From our results we show AACT to possess better diagnostic performance with statistically significant difference and the higher value of AUC with effective sensitivity (Figure 4). Moreover, GlcNAcylated AACT can significantly differ Stage I from Benign with an AUC of 0.932 and 90.9% sensitivity at a specificity of 93.8% and significantly differ Stage I from HB samples with an AUC of 0.908 and 90.9% sensitivity at a specificity of 86.2% (Table 3), which has better advantage in clinical application than the total AACT protein level. It is also shown that combination application of GlcNAcylated AACT and CEA acquires a significantly higher specificity and clinical diagnostic efficacy in NSCLC than CEA or GlcNAcylated AACT used alone (Figure 5C). Our data suggest that the measurement of GlcNAcylated AACT levels can serve as an effective diagnostic biomarker for early NSCLC during medical examinations and could potentially be used as a first-line screen to benefit high-risk patients.

Smoking frequently can easily develop lung diseases and the high-risk populations are easy to cause the occurrence of lung cancer, so it is necessary to analyse the smoking factor in the diagnosis of lung cancer. Each group (healthy, benign and tumour) includes the smoking cases (Table 1) and about 50% samples in the collected sera are smoking cases. The smoking data of AACT and GlcNAcylated AACT were analysed (data not shown), and there are no obvious difference between smokers and non-smokers no matter AACT or GlcNAcylated AACT used in early diagnosis of NSCLC in our small-scale samples.
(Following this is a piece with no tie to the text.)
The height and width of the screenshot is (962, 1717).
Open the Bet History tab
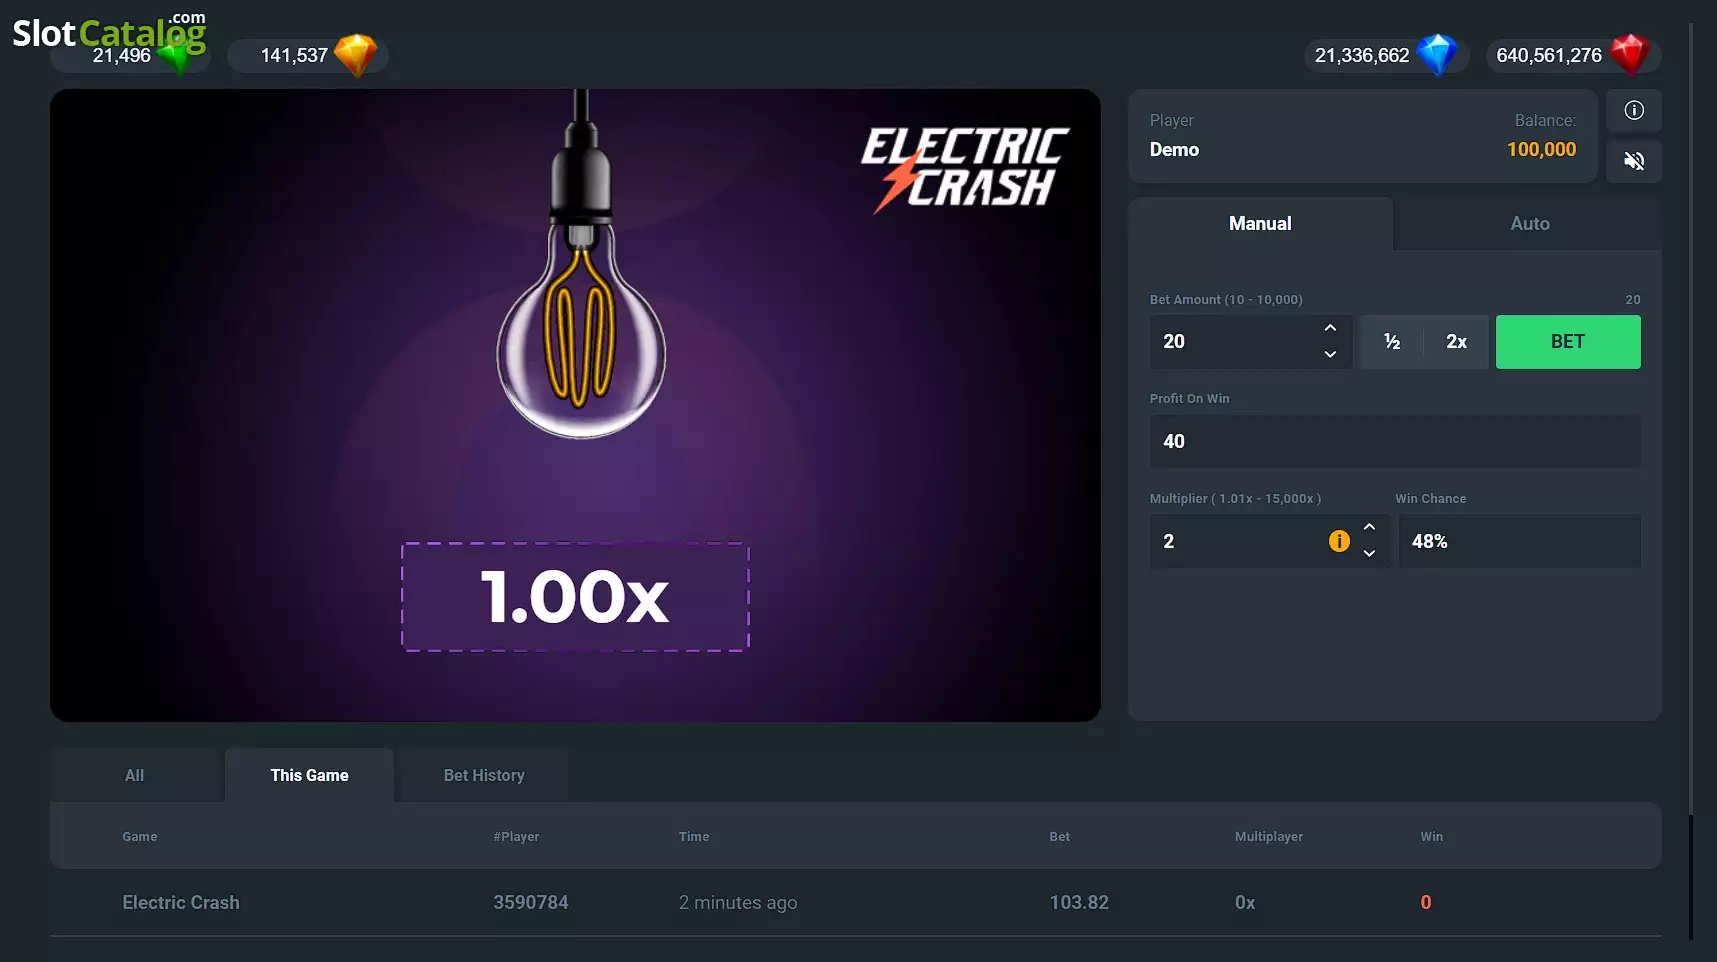484,775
In conclusion, our findings show that serum AACT especially GlcNAcylated AACT can serve as a good early biomarker for NSCLC detection and improve the clinical diagnostic efficiency of CEA. To further confirm our data analysis, a larger patient cohort for clinical application is required, especially if this is to be implemented for medical examination in the early screening of NSCLC.